Points clés couverts dans ce guide
- Définition juridique et qualification des tokens adossés à l’or (PAXG, XAUT, PMGT)
- Régime applicable en France (loi PACTE, règlement MiCA, code monétaire et financier)
- Obligations des émetteurs : agrément, prospectus, audit des réserves
- Traitement fiscal : plus-values, TVA, impôt sur la fortune immobilière
- Jurisprudence 2025-2026 : affaire CryptoGold, décision AMF n°6, arrêt de la Cour de cassation
- Protection des investisseurs : information précontractuelle, droit de rétractation, action en responsabilité
- Risques juridiques et stratégies de conformité pour les plateformes d’échange
- Perspectives réglementaires 2027 : projet de directive DAC9, normes comptables IFRS
1. Qu’est-ce qu’une crypto monnaie indexé sur l’or ? Définition juridique
Une crypto monnaie indexé sur l’or est un actif numérique dont la valeur est adossée à une quantité d’or physique ou à un indice aurifère.

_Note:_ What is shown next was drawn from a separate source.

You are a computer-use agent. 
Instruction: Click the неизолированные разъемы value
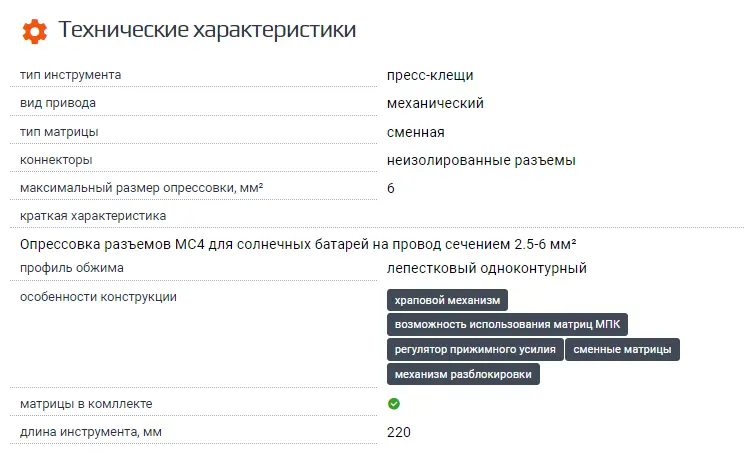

Contrairement à une cryptomonnaie classique (Bitcoin, Ethereum), sa valeur est conçue pour être stable, chaque token représentant une fraction d’once d’or. Les exemples les plus connus sont le PAXG (Paxos Gold), le XAUT (Tether Gold) et le PMGT (Perth Mint Gold Token).
D’un point de vue juridique, la qualification de ces tokens est hybride. Ils peuvent être considérés comme :
- Instruments financiers au sens de l’article L. 211-1 du code monétaire et financier, s’ils confèrent un droit de propriété sur l’or sous-jacent.
- Tokens adossés à des actifs relevant du règlement européen MiCA (Markets in Crypto-Assets), entré en vigueur en 2024.
- Monnaie électronique dans certains cas, si le token est utilisé comme moyen de paiement et émis contre remise de fonds.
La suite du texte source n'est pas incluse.